• Given passage
T_PAAMAYIM_NEKUDOTAYIM v Sanity
Anyone who has mentioned PHP Fractal of Bad Design to me knows I don't give it much credit. It's a list of complaints about loose-typing in general, some "its not Python" rants, lots of complaints about bugs that have been fixed, suggestions PHP doesn't have features which it has had for years and a few examples of quirks that need to be worked on.
Pretending PHP is perfect would obviously be ridiculous - it has its problems - but a list of issues being compiled gives interested developers a great chance to fix things. One such resource is PHP Sadness brought to you by Eric Wastl, to document valid bugs and freaky shit that PHP does.
Whether it be the chicken or the egg, these items are one by one being scratched off as active core-contributors make RFCs and fight the good fight to get them merged. Think of this resource as a bug report system, but one that is entirely outside the control of people who might decide to just close it with a "wontfix" tag. If any of you guys have valid concerns with PHP that have been shot down or left inactive, you should consider sending them to Eric with full examples and use 3v4l.org to test the output of 80+ PHP versions.
Sadly it is not always easy to clear these items, or add new features in general. As somebody who has followed internals (and been hearing tales of woe from others) for a while, I've seen so many conversations with truly bizarre, irrelevant and trolly responses coming back from everyone all the way up to Rasmus himself. It was this sort of trolling and bullshit that lead to Anthony Ferrera's recent (and completely understandable) departure from the core.

• Exercises to complete
a) Return the part of the post on PHP's flaws between "T_PAAMAYIM_NEKUDOTAYIM v Sanity" and "be worked on.", inclusive.
b) Turn the paragraph in the post on PHP's flaws that begins "Whether it be the chicken or the egg" into a short list that keeps its main facts.
c) Extend the post on PHP's flaws past its final sentence.

• Entries provided
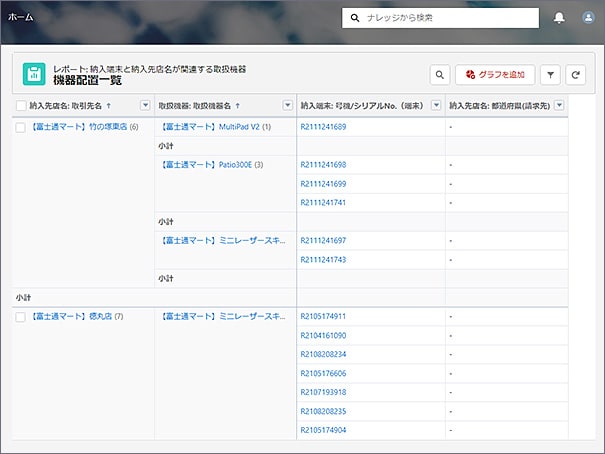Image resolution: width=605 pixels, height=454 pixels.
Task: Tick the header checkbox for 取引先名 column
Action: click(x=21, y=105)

==

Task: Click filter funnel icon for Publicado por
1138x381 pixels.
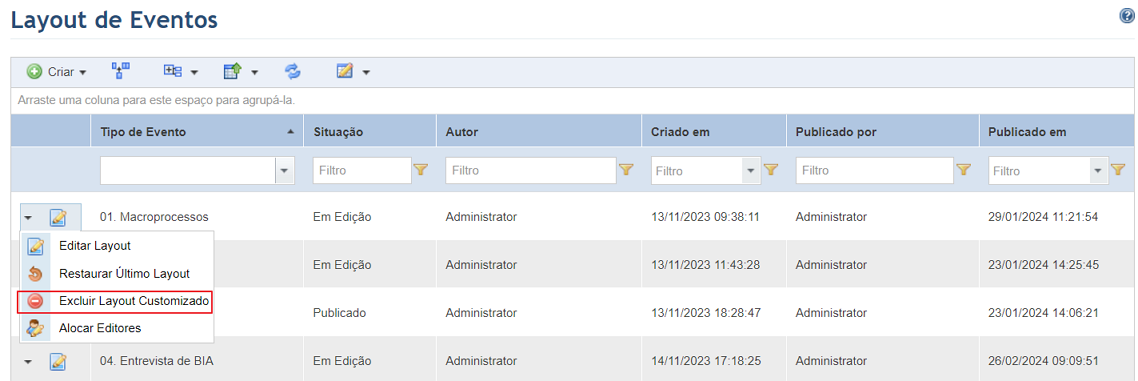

• Task results
a)
T_PAAMAYIM_NEKUDOTAYIM v Sanity
Anyone who has mentioned PHP Fractal of Bad Design to me knows I don't give it much credit. It's a list of complaints about loose-typing in general, some "its not Python" rants, lots of complaints about bugs that have been fixed, suggestions PHP doesn't have features which it has had for years and a few examples of quirks that need to be worked on.

b)
- Items are being crossed off one by one as active core contributors write RFCs and push to get them merged.
- The resource works like a bug report system, but outside the control of people who might close an item with a "wontfix" tag.
- Anyone whose valid concerns about PHP were rejected or left inactive should consider sending them to Eric with full examples.
- 3v4l.org can test the output of 80+ PHP versions.

c)
Looking at the top section of PHP Sadness are:
Those are both essentially the same "sadness" being reported, that an unrecognisable token used to display instead of showing something useful. For those of you who don't know, in PHP T_PAAMAYIM_NEKUDOTAYIM is the token name for "::", the static separator. It's Hebrew for double colon.
Both of these have been "fixed" in PHP 5.4, but only partially. There is a little caveat in both:
PHP 5.4 still calls it T_PAAMAYIM_NEKUDOTAYIM, but includes '::' in the error message, making it only mildly less confusing
Everything in PHP is broken down from literal symbols into tokens, like
T_SL and of course the crazy-looking
T_PAAMAYIM_NEKUDOTAYIM. These are then handled by the parser, and if an unexpected order of things turns up you get an error message. That error message always used to be:
Parse error: syntax error, unexpected (T_PAAMAYIM_NEKUDOTAYIM)
Since PHP 5.4 the output is:
Parse error: syntax error, unexpected '::' (T_PAAMAYIM_NEKUDOTAYIM)
That is a little victory for sure, but as Eric points out it's pretty damn confusing to still see that token name in there.
Why is it not just:
Parse error: syntax error, unexpected '::'
Or better yet:
Parse error: syntax error, unexpected '::' double colon
I asked on IRC and got this answer:
ekneuss: philsturgeon, the token name was kept around because conservative people felt that removing it would be too much of a change, and might confuse users.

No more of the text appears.